Find the string "SUNDU" in the entries and copy each line that has it.

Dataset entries
+-------+

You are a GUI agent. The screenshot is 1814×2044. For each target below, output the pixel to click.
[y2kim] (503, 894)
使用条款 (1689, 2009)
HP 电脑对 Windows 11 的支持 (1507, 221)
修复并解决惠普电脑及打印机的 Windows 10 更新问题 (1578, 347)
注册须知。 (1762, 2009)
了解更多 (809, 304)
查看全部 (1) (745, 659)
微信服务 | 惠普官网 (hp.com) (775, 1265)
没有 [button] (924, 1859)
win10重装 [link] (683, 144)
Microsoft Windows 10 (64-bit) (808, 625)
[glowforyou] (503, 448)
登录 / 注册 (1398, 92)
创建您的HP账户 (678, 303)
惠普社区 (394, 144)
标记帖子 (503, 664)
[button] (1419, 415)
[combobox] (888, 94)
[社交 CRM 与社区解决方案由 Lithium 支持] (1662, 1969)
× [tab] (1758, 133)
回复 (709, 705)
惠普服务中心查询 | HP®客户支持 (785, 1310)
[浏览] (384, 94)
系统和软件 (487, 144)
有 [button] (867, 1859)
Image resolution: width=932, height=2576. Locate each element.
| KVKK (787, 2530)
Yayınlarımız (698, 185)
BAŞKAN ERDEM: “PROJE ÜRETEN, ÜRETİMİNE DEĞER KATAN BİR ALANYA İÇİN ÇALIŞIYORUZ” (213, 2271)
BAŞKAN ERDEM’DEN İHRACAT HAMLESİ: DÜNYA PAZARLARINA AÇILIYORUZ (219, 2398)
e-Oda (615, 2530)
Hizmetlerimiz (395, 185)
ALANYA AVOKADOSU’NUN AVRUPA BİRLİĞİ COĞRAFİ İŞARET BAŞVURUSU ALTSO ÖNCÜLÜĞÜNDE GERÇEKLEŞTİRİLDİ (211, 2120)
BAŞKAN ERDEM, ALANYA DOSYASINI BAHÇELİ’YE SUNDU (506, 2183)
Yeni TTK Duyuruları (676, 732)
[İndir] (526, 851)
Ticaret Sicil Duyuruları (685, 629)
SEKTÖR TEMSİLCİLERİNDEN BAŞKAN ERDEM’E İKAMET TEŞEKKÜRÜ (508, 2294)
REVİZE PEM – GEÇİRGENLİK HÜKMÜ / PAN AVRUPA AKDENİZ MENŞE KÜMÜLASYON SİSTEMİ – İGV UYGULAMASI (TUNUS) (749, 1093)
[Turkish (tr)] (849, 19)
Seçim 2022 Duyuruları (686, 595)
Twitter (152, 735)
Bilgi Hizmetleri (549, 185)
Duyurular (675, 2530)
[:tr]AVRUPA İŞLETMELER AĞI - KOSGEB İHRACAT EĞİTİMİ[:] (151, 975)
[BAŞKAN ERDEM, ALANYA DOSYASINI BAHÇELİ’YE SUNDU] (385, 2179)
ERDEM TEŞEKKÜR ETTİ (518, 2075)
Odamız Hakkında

+-------+

→ Task answer
BAŞKAN ERDEM, ALANYA DOSYASINI BAHÇELİ’YE SUNDU (506, 2183)
[BAŞKAN ERDEM, ALANYA DOSYASINI BAHÇELİ’YE SUNDU] (385, 2179)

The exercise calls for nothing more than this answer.